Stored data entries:
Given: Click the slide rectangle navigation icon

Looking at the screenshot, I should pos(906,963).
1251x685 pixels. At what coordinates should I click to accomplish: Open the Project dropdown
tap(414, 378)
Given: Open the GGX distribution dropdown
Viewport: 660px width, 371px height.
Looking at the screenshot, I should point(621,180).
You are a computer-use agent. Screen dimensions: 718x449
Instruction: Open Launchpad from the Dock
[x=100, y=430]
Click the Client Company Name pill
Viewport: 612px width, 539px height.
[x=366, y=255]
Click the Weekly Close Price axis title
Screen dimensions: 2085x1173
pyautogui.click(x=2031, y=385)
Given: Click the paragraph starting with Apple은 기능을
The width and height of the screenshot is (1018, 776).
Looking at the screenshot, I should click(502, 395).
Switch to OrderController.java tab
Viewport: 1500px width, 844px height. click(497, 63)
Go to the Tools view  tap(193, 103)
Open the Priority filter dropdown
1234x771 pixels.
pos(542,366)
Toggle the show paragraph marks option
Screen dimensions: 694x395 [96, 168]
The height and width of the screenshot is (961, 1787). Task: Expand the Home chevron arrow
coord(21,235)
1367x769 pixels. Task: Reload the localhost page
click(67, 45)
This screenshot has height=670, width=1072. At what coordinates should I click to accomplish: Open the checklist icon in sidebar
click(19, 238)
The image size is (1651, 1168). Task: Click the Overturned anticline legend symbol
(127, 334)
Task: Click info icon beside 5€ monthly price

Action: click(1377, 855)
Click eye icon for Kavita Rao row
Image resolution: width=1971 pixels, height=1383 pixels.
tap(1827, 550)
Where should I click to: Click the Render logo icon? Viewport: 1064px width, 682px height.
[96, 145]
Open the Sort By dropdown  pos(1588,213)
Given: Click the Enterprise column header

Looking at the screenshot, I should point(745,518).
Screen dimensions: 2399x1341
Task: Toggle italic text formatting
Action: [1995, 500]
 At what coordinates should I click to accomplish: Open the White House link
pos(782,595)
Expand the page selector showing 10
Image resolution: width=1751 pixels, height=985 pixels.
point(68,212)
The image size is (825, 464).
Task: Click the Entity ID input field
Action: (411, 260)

THE PROBLEM:
Output the complete data exactly as written.

SOLUTION TO THE PROBLEM:
Given: Click the slide rectangle navigation icon

Looking at the screenshot, I should pos(906,963).
1251x685 pixels. At what coordinates should I click to accomplish: Open the Project dropdown
tap(414, 378)
Given: Open the GGX distribution dropdown
Viewport: 660px width, 371px height.
Looking at the screenshot, I should point(621,180).
You are a computer-use agent. Screen dimensions: 718x449
Instruction: Open Launchpad from the Dock
[x=100, y=430]
Click the Client Company Name pill
Viewport: 612px width, 539px height.
[x=366, y=255]
Click the Weekly Close Price axis title
Screen dimensions: 2085x1173
pyautogui.click(x=2031, y=385)
Given: Click the paragraph starting with Apple은 기능을
The width and height of the screenshot is (1018, 776).
Looking at the screenshot, I should click(502, 395).
Switch to OrderController.java tab
Viewport: 1500px width, 844px height. click(497, 63)
Go to the Tools view  tap(193, 103)
Open the Priority filter dropdown
1234x771 pixels.
pos(542,366)
Toggle the show paragraph marks option
Screen dimensions: 694x395 [96, 168]
The height and width of the screenshot is (961, 1787). Task: Expand the Home chevron arrow
coord(21,235)
1367x769 pixels. Task: Reload the localhost page
click(67, 45)
This screenshot has height=670, width=1072. At what coordinates should I click to accomplish: Open the checklist icon in sidebar
click(19, 238)
The image size is (1651, 1168). Task: Click the Overturned anticline legend symbol
(127, 334)
Task: Click info icon beside 5€ monthly price

Action: click(1377, 855)
Click eye icon for Kavita Rao row
Image resolution: width=1971 pixels, height=1383 pixels.
tap(1827, 550)
Where should I click to: Click the Render logo icon? Viewport: 1064px width, 682px height.
[96, 145]
Open the Sort By dropdown  pos(1588,213)
Given: Click the Enterprise column header

Looking at the screenshot, I should point(745,518).
Screen dimensions: 2399x1341
Task: Toggle italic text formatting
Action: [1995, 500]
 At what coordinates should I click to accomplish: Open the White House link
pos(782,595)
Expand the page selector showing 10
Image resolution: width=1751 pixels, height=985 pixels.
point(68,212)
The image size is (825, 464).
Task: Click the Entity ID input field
Action: (411, 260)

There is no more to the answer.